— Begin PAGE EXCERPT —
| |
oziphantom
Registered: Oct 2014 Posts: 490 |
modify Exomiser compressor to black list some memory locations
Does anybody know a way to modify the exomizer compression algorithm to black list FF0X memory locations to never be read from, i.e don't allow them to be used as part of a sequence?
I guess a post process would also work, if there is a simple way to convert use a sequence to literal bytes.. |
|
| |
Krill
Registered: Apr 2002 Posts: 2980 |
In order to avoid an XY problem here, what do you actually want to achieve? :) |
| |
oziphantom
Registered: Oct 2014 Posts: 490 |
Decompressing above FF00 on a 128.
I have the system modifed so it does a faster decompression that can copy the data to the other bank, allowing me to avoid any overlap issues, and just makes life easier on the whole. But FF00-5 are MMU and if you write to them it swaps the MMU config - this is not a problem as I have a method to write under the MMU. However there is still a problem when the SRC ptr tries to read from the MMU registers as the MMU also steals the reads, so it won't get the actual value it wants. If I can get the compressed data to only write to FF0X ( not 100% sure if its only 0-5 that has the issue of 0-8) then it will work fine. If not I will need to cut my input files into two X-FEFF and then a FFF8-FFFF and patch the bytes in the middle, a bit of a hassle and making the compressed file just only write and never ready from that range would be a lot simpler in the long run. As having VIC bank C000-FFFF is a really common thing 64 games do.. |
| |
Krill
Registered: Apr 2002 Posts: 2980 |
If you have modified the decompressor for faster operation on a C-128, can you use stack relocation for reading from any RAM location? It's 4 cycles per byte with built-in auto-increment... :) |
| |
Oswald
Registered: Apr 2002 Posts: 5094 |
why not just cut off the files at feff :P |
| |
ChristopherJam
Registered: Aug 2004 Posts: 1409 |
nucrunch as is supports decrunching a set of segments with a single call. The ratio's not as good as exo mind.
— End PAGE EXCERPT —
— Begin DATA —
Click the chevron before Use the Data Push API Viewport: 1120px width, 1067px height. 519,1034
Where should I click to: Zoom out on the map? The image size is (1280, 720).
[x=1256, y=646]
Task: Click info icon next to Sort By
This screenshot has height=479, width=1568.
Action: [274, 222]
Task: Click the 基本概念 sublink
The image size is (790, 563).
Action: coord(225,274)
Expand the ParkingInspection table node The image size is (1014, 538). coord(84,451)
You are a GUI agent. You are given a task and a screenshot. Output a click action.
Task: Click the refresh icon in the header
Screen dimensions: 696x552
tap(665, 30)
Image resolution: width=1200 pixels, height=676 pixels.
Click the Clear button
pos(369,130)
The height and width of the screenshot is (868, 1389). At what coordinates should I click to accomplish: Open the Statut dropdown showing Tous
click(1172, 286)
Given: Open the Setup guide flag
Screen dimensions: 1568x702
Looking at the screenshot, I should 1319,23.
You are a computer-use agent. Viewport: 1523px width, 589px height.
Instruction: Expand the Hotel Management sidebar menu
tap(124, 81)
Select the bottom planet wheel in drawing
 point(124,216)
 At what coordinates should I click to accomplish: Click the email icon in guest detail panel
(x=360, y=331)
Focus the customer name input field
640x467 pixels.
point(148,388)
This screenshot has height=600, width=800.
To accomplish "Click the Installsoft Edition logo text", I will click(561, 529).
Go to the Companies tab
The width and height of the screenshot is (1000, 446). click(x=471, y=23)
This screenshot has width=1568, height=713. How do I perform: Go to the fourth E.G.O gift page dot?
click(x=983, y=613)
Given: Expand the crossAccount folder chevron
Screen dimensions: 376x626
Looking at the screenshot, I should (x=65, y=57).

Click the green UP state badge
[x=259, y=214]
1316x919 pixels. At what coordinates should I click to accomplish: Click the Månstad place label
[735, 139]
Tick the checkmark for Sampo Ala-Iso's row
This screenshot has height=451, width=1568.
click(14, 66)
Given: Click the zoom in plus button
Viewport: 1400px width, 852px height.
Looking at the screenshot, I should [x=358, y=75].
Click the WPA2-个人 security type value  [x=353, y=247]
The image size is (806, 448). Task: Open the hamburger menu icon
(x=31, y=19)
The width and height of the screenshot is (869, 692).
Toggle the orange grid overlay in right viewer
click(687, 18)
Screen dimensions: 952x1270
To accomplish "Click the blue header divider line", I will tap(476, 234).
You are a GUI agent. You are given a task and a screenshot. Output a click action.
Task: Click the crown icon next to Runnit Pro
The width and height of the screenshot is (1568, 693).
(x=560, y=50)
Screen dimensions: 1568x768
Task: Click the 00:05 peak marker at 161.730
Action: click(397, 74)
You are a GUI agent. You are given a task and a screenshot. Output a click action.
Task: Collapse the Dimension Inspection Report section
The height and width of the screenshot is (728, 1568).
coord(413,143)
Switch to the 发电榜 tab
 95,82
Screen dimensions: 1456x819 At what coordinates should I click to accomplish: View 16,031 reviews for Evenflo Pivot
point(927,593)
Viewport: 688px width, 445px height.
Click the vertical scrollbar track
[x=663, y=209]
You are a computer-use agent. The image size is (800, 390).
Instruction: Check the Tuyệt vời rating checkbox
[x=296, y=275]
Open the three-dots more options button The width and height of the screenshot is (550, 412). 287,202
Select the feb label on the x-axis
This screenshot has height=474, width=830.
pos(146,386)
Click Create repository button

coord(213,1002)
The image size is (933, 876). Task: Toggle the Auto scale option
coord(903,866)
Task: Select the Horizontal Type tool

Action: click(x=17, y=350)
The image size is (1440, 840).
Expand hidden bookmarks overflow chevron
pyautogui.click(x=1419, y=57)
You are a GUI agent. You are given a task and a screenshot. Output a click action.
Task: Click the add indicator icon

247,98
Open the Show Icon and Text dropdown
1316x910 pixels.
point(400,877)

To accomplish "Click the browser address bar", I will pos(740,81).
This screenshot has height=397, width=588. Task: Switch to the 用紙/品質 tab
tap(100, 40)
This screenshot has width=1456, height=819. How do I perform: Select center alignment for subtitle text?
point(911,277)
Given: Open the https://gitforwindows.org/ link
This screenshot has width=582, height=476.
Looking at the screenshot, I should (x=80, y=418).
— End DATA —
◆ TASK LIST
a – From the Exomizer forum thread, extract the passage between "I guess a post" and "FF00 on a 128.", inclusive.
b – Continue the forum thread on modifying the Exomizer compressor, starting after its final sentence.

◆ TASK-BY-TASK RESULTS
a –
I guess a post process would also work, if there is a simple way to convert use a sequence to literal bytes.. |
|
| |
Krill
Registered: Apr 2002 Posts: 2980 |
In order to avoid an XY problem here, what do you actually want to achieve? :) |
| |
oziphantom
Registered: Oct 2014 Posts: 490 |
Decompressing above FF00 on a 128.

b –
Each segment's compressed separately at the moment (ie, doesn't refer back to substrings from earlier segments). Upsides and downsides for your use case.
Imma add that blacklist thing to the desiderata for my next cruncher (may be some time until release :P ) |
| |
oziphantom
Registered: Oct 2014 Posts: 490 |
converting rdecrunch to be 128 optimal/bank agnostic looks like it would be quite a challenge ;) exomizer's Y always decreases makes it easy ;) |
| |
oziphantom
Registered: Oct 2014 Posts: 490 |
Quote: If you have modified the decompressor for faster operation on a C-128, can you use stack relocation for reading from any RAM location? It's 4 cycles per byte with built-in auto-increment... :)
no,
a.) you will still need a counter to know when to inc the page byte, as the MMU doesn't extend the stack to a 16 pointer for you, so you would need to keep a ZP or register to detect the 0 overflow case.
b.) because I use the stack relocation to write the bytes. This lets me write to any bank, so I can read from bank 0, then write to bank 1 with it. It also always hits RAM, such that it will write under FF0X and IO while IO is banked in, so I don't even have to modify banking.
and this turns a sta (XX),y into a pha <- 3 clocks ;) and then 2mhz mode so 1.5..
The catch is the "read sequence" from data reads from uncompressed data and not compressed data, so I have to make the read more expensive. In that it needs a bank change, so I have to enable shared mem, so my code to read doesn't magic it self away ( one could just put the code into both places to avoid this however ) switch banks&disable IO(if I keep it on normally), good ole PCR registers to the rescue, lda (xx),y then switch the bank bank, PCR again, and disable shared memory. So the load eats 26 more clocks. I figure that since all the code has to be inlined (no stack operations are allowed in the decompressor ) and writing will happen for every byte, this works out a net win. Then 2mhz..
Since I don't have to worry about any overlap, I can now compress 2-ff00 (would be nice if it was 2-ffff), I can technically do 0- but those 2 bytes are kind of useless, and I don't have to move the data down at the start for "overlap safety" so I also pick up a massive boost of not having to shuffle any data around.
I also move the ZP into $1XX this allows me to put the variables and the 156 byte buffer into 'ZP' while leaving the actual ZP untouched, for even more speed.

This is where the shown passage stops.